I am running two services on a Debian 12 server:
Chatbot in Docker using NVIDIA driver 550.54.14, CUDA 12.4, and 3 GPUs.
Virtual Machine Manager (VMM) using 2 GPUs for VM creation.
The issue arises after implementing the chatbot: when the chatbot is running, the VMM stops working. I allocated the 2 GPUs to vfio-pci instead of nvidia, allowing VM creation, but I can only access the VM from the host server, not from other devices in the same network.
Here’s the setup:
- VM Access Inside the Server:
I can SSH into the VM from the host server:
(base) root@debian:~# ssh vm@192.168.122.74
vm@192.168.122.74's password:
Welcome to Ubuntu 22.04.5 LTS...
- VM Access from Another Device:
When attempting to SSH into the VM from another device:
PS C:\Users\cmcarvalho> ssh vm@192.168.220.102 -p 31270
ssh: connect to host 192.168.220.102 port 31270: Connection timed out
- NAT Configuration:
I confirmed that the network address translation (NAT) rules seem correct:
(base) root@debian:~# sudo nft list table ip nat
# Output omitted for brevity...
The PREROUTING chain forwards port 31270 to the internal IP 192.168.122.74, but the VM is still only accessible from the host server.

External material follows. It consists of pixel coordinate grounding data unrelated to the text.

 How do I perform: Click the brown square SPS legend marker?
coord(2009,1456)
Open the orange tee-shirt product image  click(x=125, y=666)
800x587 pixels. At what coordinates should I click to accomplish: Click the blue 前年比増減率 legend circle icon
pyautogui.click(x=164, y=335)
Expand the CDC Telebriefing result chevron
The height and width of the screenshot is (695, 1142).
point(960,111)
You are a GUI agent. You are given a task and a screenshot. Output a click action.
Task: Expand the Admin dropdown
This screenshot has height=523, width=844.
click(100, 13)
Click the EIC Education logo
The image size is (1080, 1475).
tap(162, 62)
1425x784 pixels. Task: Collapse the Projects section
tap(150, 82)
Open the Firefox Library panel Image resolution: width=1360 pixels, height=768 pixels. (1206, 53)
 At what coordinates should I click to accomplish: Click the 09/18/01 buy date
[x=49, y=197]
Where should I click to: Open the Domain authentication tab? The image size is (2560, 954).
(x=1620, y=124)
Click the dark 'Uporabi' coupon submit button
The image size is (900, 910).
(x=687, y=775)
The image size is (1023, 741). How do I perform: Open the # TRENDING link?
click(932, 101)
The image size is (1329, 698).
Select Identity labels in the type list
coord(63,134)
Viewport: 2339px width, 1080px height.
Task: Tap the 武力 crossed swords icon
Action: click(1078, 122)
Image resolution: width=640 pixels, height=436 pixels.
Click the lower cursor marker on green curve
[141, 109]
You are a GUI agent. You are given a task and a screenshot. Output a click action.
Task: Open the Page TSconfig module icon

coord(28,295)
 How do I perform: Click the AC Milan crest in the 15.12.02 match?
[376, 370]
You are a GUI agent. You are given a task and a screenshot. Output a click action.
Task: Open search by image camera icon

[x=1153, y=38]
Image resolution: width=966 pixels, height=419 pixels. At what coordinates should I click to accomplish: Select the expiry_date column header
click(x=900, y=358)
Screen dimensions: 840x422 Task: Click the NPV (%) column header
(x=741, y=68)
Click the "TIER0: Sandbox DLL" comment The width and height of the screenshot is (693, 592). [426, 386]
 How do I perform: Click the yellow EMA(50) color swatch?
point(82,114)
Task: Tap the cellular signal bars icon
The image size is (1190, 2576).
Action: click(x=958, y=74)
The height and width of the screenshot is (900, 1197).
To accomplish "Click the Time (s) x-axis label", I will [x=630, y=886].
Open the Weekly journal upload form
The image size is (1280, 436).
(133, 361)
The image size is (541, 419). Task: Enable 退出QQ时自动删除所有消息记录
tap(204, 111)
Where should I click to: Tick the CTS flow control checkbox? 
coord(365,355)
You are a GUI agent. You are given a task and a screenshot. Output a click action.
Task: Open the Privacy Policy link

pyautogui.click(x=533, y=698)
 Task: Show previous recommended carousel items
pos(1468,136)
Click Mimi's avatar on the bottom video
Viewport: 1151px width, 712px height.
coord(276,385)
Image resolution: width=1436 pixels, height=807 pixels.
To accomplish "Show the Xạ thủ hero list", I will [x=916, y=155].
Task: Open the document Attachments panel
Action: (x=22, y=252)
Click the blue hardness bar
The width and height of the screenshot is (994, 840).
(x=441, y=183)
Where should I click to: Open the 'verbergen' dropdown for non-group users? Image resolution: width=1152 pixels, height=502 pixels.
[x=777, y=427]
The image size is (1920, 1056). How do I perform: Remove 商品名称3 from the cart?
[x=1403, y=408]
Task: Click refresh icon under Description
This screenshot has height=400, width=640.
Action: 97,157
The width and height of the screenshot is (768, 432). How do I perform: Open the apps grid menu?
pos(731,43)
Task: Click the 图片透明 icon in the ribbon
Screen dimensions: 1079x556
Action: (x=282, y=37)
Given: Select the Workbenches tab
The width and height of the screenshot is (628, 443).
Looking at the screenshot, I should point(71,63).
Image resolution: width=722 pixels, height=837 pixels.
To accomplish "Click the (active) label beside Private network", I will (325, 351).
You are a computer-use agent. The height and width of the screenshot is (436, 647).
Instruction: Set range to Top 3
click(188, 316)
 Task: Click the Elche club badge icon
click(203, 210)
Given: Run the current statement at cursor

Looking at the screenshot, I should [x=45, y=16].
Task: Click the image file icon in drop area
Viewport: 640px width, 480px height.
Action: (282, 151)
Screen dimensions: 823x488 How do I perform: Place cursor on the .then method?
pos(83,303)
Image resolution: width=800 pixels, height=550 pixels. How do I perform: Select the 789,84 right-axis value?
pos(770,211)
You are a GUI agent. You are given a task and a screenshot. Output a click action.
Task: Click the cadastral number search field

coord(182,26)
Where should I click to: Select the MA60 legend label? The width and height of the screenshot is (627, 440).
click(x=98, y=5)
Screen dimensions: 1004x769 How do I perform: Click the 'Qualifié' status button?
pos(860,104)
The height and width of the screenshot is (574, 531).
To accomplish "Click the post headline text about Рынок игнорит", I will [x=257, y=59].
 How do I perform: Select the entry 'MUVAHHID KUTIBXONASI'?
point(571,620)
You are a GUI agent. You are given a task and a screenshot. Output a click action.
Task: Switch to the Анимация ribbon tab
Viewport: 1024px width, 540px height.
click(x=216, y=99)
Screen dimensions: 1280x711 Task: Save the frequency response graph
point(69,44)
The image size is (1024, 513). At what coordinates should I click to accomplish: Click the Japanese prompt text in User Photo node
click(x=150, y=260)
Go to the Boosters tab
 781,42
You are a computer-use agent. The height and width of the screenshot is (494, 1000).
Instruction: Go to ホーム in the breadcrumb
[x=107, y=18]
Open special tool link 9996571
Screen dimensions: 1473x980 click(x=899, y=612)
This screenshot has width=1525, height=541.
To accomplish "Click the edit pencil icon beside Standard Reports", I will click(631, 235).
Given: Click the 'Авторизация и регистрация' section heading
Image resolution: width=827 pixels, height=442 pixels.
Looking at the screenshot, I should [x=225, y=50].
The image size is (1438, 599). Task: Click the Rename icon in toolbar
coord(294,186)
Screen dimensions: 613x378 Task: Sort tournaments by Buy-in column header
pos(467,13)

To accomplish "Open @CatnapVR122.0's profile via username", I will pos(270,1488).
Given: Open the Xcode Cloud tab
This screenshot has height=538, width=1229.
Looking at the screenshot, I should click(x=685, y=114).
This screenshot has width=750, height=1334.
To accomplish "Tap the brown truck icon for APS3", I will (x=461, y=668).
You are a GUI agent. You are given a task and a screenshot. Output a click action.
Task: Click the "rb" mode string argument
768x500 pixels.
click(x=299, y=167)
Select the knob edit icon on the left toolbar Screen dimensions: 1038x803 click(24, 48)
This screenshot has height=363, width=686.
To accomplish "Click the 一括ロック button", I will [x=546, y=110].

- Networking Service Failure:
The networking.service fails when the chatbot and GPUs are configured together:
(base) root@debian:~# sudo systemctl status networking
× networking.service - Raise network interfaces
Loaded: loaded (/lib/systemd/system/networking.service; enabled; preset: enabled)
Active: failed (Result: exit-code) since Thu 2024-11-28 11:21:24 WET; 22h ago
Docs: man:interfaces(5)
Main PID: 2358 (code=exited, status=1/FAILURE)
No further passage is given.